OK, so this has taken a bit longer than expected (vacation and homebuying will do that to a guy), but I’ve finally gotten around to looking at (and somewhat analyze) the data!
First, I have to thank everyone (again) who installed the add-on. I know that for some of you, it caused some serious startup and shutdown lag. Everyone can feel free to uninstall whenever you like (I’ve already stopped the data collection server from actually collecting any data, so it’s not providing me with any more information anyway).
Now, for the interesting bits:
There were almost 5300 data sets submitted.

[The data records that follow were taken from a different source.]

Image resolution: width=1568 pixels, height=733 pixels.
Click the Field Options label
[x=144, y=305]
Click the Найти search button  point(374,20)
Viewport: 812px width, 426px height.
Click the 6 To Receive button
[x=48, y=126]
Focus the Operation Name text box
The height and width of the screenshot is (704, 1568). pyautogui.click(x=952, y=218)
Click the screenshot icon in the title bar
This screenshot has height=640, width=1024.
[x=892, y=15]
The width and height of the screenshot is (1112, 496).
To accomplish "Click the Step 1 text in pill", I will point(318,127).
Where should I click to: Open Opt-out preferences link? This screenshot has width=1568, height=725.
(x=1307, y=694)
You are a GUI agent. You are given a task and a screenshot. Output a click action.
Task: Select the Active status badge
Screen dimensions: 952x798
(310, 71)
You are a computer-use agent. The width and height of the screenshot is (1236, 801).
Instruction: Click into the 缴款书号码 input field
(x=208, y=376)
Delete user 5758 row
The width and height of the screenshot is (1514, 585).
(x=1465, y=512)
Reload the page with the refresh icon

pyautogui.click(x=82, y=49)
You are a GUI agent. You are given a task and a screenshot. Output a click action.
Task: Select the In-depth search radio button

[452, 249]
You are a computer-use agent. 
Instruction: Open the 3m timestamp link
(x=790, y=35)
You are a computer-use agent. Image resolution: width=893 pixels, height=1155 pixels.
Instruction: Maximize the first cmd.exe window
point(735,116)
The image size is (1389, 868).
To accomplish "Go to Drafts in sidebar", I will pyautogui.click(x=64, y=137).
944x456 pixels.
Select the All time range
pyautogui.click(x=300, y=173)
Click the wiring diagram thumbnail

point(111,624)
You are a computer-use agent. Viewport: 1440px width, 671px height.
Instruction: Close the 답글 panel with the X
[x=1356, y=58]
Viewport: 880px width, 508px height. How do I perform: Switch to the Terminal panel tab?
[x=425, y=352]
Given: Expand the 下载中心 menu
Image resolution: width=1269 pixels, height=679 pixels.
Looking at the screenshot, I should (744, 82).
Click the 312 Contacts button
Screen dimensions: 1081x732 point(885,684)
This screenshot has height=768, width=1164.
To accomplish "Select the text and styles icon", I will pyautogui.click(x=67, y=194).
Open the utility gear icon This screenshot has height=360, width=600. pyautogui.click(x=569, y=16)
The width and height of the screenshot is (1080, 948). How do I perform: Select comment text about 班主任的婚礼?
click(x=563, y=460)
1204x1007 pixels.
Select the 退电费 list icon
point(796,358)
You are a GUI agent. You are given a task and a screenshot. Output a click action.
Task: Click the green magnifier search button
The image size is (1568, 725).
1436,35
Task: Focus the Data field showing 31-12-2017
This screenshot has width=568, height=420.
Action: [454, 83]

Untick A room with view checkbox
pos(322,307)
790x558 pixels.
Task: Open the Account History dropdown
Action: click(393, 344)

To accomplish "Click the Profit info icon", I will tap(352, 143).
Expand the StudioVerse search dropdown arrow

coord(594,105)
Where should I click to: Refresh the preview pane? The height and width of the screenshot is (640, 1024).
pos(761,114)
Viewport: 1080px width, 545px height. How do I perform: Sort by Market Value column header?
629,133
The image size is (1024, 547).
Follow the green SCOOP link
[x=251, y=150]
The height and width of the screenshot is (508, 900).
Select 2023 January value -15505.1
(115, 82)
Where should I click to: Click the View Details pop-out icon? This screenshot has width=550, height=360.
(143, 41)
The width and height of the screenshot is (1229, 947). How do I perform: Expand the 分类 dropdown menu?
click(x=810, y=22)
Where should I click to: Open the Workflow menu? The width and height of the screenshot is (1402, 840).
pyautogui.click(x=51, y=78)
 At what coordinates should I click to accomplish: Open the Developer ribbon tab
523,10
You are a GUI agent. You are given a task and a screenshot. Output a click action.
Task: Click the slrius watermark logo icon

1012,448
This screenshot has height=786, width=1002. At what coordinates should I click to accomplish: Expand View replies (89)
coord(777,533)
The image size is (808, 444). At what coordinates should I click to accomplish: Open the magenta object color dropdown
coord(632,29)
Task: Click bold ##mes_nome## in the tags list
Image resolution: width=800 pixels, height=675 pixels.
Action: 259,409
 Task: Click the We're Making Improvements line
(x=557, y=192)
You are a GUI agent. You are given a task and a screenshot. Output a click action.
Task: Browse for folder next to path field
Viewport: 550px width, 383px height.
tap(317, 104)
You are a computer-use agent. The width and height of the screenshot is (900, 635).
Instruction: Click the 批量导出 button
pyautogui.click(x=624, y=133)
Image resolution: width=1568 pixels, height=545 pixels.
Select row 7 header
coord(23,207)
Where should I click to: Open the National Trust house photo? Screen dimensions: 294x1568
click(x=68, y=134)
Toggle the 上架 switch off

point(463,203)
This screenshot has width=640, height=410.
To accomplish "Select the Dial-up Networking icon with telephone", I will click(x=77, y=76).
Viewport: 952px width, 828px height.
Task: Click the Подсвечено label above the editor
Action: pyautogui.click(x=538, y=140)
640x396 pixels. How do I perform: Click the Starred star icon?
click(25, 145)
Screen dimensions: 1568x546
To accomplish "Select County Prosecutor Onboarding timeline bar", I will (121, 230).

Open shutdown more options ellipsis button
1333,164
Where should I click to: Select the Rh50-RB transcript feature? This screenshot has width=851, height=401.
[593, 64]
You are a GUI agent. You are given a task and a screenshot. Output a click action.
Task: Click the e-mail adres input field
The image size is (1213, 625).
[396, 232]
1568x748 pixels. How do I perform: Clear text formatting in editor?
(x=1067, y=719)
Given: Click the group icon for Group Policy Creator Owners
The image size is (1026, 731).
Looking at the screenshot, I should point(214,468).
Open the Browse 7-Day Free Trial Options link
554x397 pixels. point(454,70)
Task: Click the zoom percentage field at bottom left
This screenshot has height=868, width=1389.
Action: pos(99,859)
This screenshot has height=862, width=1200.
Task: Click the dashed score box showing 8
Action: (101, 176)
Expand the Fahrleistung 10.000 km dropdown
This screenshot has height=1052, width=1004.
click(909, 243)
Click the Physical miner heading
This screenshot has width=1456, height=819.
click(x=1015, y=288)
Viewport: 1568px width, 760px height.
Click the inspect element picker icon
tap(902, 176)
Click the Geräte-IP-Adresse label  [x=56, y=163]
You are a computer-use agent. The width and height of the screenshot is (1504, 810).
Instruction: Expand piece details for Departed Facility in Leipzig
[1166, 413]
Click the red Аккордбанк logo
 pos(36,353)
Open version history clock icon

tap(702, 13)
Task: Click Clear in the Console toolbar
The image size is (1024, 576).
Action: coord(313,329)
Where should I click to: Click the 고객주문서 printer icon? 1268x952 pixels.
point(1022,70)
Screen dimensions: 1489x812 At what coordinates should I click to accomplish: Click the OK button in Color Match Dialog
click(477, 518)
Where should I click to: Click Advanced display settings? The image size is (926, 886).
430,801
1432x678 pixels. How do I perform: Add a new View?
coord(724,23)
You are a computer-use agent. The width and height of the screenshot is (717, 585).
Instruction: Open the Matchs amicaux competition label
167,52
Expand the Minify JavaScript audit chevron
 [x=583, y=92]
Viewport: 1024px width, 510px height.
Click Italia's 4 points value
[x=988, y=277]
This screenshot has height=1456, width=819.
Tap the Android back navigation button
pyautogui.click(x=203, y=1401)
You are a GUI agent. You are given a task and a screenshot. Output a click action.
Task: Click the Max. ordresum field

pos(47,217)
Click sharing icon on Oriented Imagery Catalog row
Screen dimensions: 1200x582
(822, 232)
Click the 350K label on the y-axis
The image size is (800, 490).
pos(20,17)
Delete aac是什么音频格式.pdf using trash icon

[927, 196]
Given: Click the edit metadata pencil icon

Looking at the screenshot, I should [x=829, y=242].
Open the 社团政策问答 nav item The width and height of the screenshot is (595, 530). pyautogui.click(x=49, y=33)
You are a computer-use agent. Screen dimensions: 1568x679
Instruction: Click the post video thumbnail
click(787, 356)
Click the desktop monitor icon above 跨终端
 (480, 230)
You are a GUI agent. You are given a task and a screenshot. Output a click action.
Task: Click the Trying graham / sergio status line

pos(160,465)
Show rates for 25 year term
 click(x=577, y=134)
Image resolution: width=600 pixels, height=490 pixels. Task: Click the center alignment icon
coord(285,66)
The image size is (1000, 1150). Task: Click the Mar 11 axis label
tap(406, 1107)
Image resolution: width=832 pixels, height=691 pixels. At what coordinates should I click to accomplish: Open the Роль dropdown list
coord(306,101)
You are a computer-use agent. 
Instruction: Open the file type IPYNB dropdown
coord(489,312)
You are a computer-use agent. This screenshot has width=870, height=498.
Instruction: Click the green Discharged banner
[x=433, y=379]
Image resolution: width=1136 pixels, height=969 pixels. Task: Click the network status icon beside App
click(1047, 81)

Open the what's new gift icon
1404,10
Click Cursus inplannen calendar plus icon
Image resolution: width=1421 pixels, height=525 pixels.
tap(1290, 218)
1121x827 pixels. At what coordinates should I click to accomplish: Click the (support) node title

I have no idea who submitted each data set, so if one of you submitted 5300 times, you’ve seriously ruined the validity of my data! ;)
Out of all those data sets, no one had more than 512MiB of data in the cache that was re-used from a previous session.
Even more interesting, only 3 of you ever used more than 128MiB of data from a previous session.
Of course, the amount of data that was just re-used isn’t necessarily the most important thing. If you reuse only 128MiB, but happen to visit a lot of new sites, your total cache usage will go up. We don’t want to set our max at 128MiB, because that would cause lots of churn. So now, let’s take a look at some more useful data.
With the exception of 2 of you, no one ever used enough data to cause serious churn with our current maximum size (assuming our eviction algorithm is doing The Right Thing).
The vast majority (approximately 98%) would experience little to no churn of useful data (data that they would likely re-use next session) with a cache limited to 512MiB (half the current max size).
Even if we did limit to 128MiB, 87% of people would experience little to no churn of useful data.
Using a cache size of 320MiB (chosen because it mirrors the size of Chrome’s cache, which is architected very similarly to Firefox’s), 95% of people would experience little to no churn of useful data.
That last point is especially interesting, given that Google has noticed performance issues with a cache larger than 320MiB. See William Chan’s post for more details.
So what’s the end result of all this? So far, nothing. This does give us information to make an (hopefully) intelligent decision in the near future, though. I think it’s safe to say we’ll likely reduce the default max cache size at some point in the future. We have to decide precisely what the new default will be, however, as well as whether we want to make the change in one release (cue the sound of millions of hard disks spinning as they delete massive amounts of unused disk cache entries), or whether we want to spread the “pain” out over 2 or 3 releases.